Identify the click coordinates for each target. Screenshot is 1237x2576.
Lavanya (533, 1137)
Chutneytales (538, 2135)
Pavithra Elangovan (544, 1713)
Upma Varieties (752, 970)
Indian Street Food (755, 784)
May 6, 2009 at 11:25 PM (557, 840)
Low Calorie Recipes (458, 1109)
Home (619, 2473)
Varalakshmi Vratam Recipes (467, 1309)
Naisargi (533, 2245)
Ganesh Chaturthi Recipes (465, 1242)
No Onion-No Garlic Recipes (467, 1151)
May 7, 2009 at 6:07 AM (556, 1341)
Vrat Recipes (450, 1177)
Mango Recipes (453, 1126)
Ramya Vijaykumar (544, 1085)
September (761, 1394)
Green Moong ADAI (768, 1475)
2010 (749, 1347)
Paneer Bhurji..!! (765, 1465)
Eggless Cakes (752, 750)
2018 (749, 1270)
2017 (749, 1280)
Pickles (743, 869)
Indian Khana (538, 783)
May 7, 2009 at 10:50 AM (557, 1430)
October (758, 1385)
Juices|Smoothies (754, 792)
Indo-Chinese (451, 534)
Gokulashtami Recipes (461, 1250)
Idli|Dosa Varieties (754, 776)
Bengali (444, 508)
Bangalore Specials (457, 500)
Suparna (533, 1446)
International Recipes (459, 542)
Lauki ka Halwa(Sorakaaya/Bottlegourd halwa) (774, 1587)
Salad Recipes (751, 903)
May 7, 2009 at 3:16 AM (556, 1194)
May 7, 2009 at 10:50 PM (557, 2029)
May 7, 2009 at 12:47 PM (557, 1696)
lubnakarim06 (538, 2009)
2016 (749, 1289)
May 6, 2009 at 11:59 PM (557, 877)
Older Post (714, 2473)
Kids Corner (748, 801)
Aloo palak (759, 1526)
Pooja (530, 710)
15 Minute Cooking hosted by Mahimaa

-.-.-

What this task involves:
Only these lines should appear in the reply: the one containing "lubnakarim06 (538, 2009)", the last line of the data, and all lines between them, each copied exactly.

Solution for this problem:
lubnakarim06 (538, 2009)
2016 (749, 1289)
May 6, 2009 at 11:59 PM (557, 877)
Older Post (714, 2473)
Kids Corner (748, 801)
Aloo palak (759, 1526)
Pooja (530, 710)
15 Minute Cooking hosted by Mahimaa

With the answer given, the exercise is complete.